§ Task goal: Restate verbatim the span of lines below between the line with "You are a GUI" and the line with "Task: Collapse the 1 Item in Cart chevron", including those two lines, and only that span.

§ Material provided:
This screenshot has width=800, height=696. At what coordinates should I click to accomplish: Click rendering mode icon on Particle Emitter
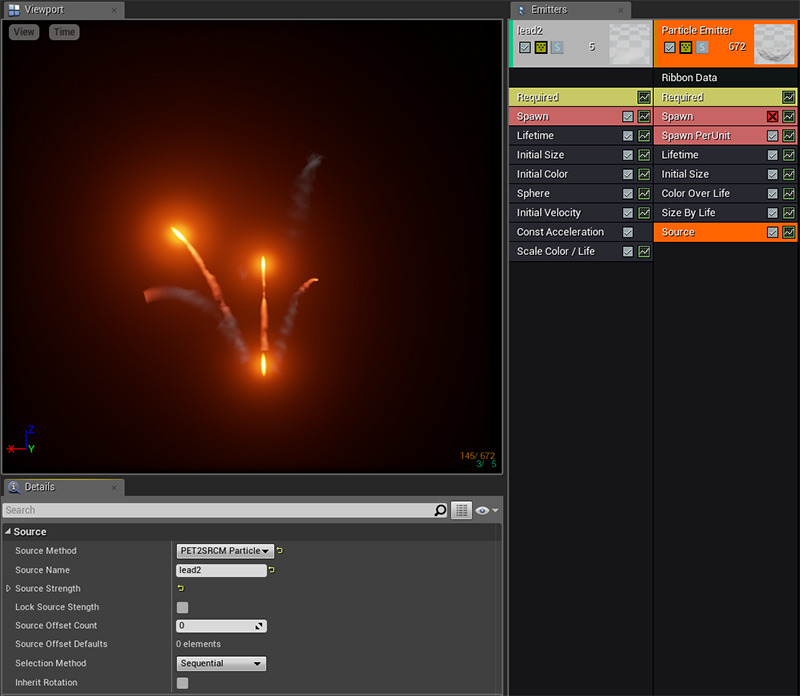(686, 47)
--
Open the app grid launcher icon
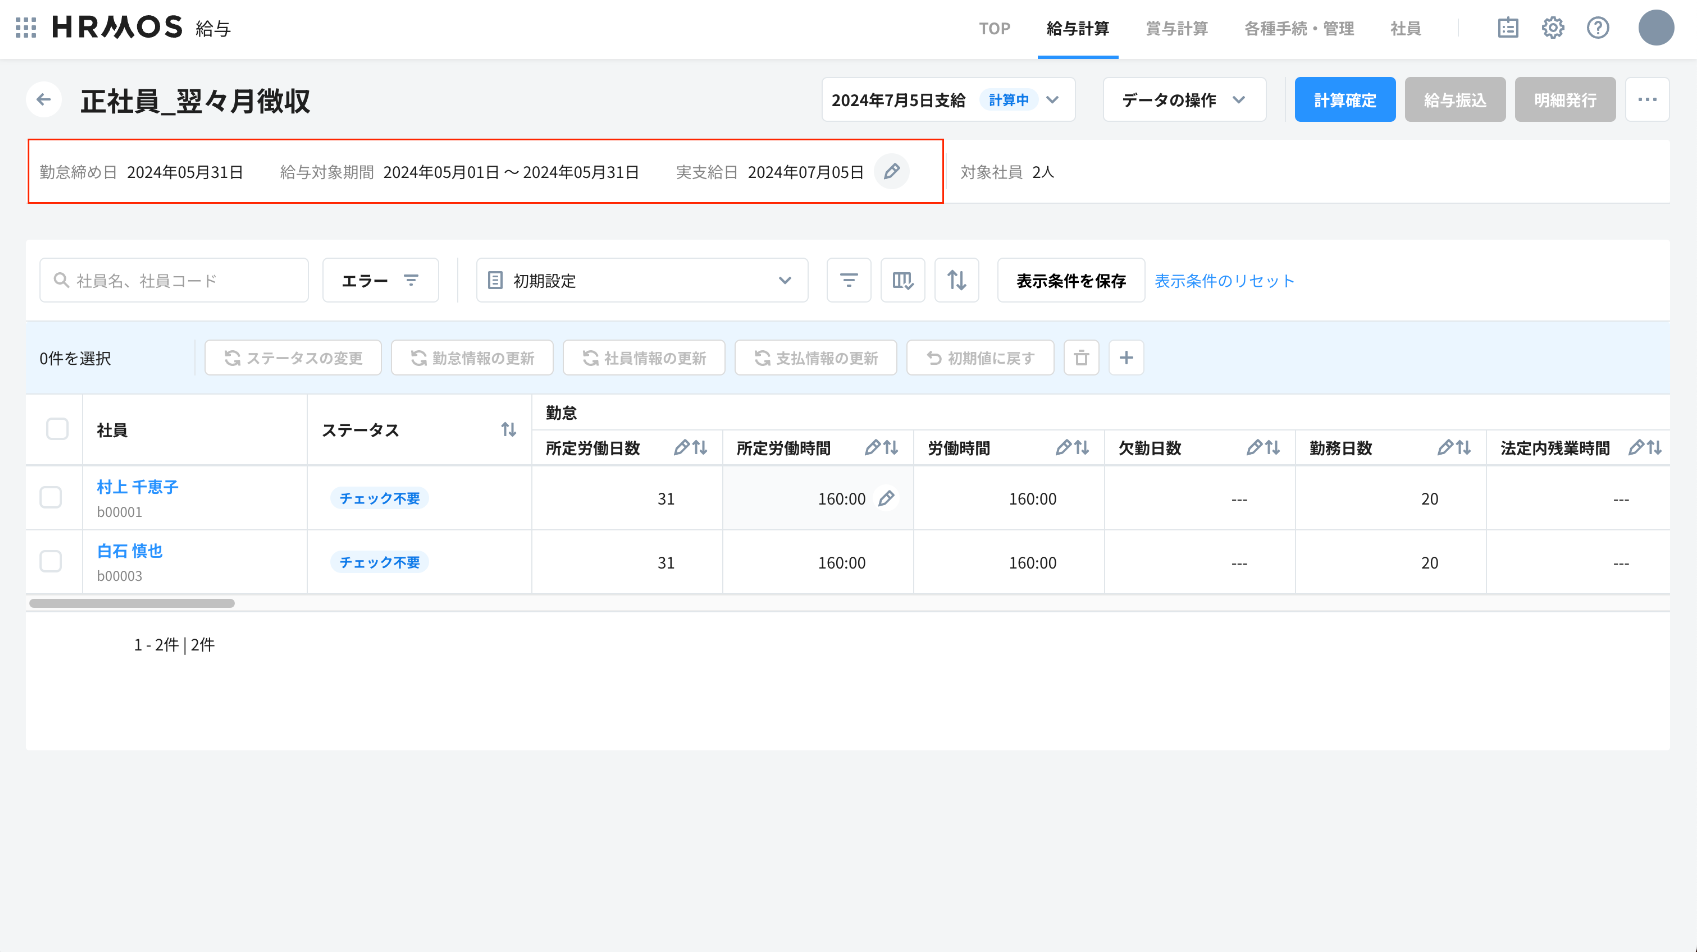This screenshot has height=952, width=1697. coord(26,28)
* * *
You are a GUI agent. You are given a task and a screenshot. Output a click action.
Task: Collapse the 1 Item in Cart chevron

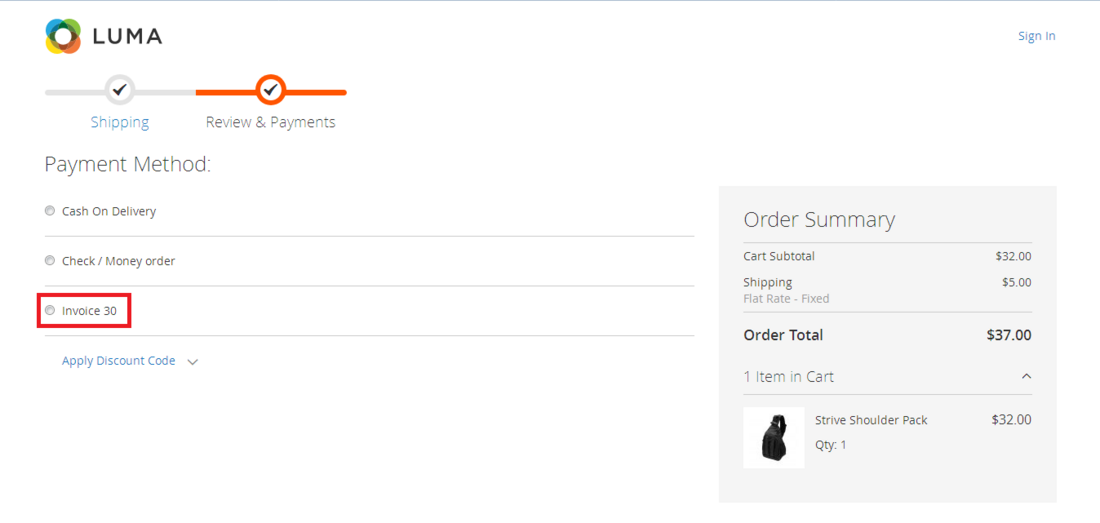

§ Your solution:
You are a GUI agent. You are given a task and a screenshot. Output a click action.
Task: Collapse the 1 Item in Cart chevron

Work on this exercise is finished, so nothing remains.